## EXCERPT
● ● ● ● ●
Efficacy of interpersonal psychotherapy for depressed adolescents

Arch Gen Psychiatry. 1999 Jun;56(6):573-9. doi: 10.1001/archpsyc.56.6.573.


Background: Psychotherapy is widely used for depressed adolescents, but evidence supporting its efficacy is sparse.

Methods: In a controlled, 12-week, clinical trial of Interpersonal Psychotherapy for Depressed Adolescents (IPT-A), 48 clinic-referred adolescents (aged 12-18 years) who met the criteria for DSM-III-R major depressive disorder were randomly assigned to either weekly IPT-A or clinical monitoring. Patients were seen biweekly by a "blind" independent evaluator to assess their symptoms, social functioning, and social problem-solving skills. Thirty-two of the 48 patients completed the protocol (21 IPT-A-assigned patients and 11 patients in the control group).

Results: Patients who received IPT-A reported a notably greater decrease in depressive symptoms and greater improvement in overall social functioning, functioning with friends, and specific problem-solving skills. In the intent-to-treat sample, 18 (75%) of 24 patients who received IPT-A compared with 11 patients (46%) in the control condition met recovery criterion (Hamilton Rating Scale for Depression score < or =6) at week 12.
● ● ● ● ●
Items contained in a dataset
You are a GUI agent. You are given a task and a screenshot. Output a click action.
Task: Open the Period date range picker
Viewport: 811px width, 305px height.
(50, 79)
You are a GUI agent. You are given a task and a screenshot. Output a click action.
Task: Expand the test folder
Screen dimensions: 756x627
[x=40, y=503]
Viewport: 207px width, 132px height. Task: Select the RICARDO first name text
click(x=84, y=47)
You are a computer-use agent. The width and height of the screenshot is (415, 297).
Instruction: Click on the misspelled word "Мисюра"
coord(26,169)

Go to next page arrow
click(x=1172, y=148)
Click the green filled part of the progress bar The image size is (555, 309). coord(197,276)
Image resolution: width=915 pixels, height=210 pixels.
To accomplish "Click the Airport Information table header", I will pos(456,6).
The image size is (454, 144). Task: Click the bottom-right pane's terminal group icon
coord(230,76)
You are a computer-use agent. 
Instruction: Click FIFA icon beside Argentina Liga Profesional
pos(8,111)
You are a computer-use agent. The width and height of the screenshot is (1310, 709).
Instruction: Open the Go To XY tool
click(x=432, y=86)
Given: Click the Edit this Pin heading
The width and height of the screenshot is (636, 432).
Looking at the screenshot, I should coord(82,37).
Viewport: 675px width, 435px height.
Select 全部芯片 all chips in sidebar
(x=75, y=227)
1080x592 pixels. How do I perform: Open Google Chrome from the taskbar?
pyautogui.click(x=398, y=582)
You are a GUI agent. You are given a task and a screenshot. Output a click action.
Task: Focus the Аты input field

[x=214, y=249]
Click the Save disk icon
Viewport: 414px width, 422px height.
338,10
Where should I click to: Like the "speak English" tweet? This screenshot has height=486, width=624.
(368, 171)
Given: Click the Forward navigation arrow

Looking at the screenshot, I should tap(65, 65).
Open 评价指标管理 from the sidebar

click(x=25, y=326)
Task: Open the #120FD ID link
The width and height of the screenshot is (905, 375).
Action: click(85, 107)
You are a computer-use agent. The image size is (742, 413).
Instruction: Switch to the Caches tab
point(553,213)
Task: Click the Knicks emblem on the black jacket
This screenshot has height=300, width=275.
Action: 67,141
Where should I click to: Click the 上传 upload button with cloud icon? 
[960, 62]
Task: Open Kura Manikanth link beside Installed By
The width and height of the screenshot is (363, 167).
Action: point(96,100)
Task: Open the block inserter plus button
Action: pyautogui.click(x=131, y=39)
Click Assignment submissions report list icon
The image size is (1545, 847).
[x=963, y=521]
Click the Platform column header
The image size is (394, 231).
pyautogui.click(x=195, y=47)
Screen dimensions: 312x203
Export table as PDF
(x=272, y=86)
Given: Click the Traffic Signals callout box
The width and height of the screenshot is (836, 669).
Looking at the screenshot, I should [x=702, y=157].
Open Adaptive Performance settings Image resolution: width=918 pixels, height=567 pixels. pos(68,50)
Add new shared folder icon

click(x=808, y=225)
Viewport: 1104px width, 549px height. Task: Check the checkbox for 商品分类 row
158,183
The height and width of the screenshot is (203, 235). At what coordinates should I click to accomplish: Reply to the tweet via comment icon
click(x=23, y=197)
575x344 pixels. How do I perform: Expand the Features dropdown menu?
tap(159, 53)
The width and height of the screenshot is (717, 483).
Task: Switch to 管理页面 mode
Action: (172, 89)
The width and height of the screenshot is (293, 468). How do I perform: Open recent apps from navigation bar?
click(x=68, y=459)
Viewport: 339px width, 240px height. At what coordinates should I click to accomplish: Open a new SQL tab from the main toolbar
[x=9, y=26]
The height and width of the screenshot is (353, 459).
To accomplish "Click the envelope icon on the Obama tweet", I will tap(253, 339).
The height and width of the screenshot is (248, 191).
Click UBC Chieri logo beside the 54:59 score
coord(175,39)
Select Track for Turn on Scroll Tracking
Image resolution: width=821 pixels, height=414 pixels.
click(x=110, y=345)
● ● ● ● ●
## AIM OF THE TASK
Answer these questions about the adolescent depression abstract:
1. What age range did the adolescents in the trial fall within?
2. How often did the independent evaluator see the patients?
3. How many of the 24 patients who received IPT-A met the recovery criterion at week 12?
These items are separate material and have no connection to the abstract.

## TASK RESULT
1. 12 to 18 years
2. Biweekly
3. 18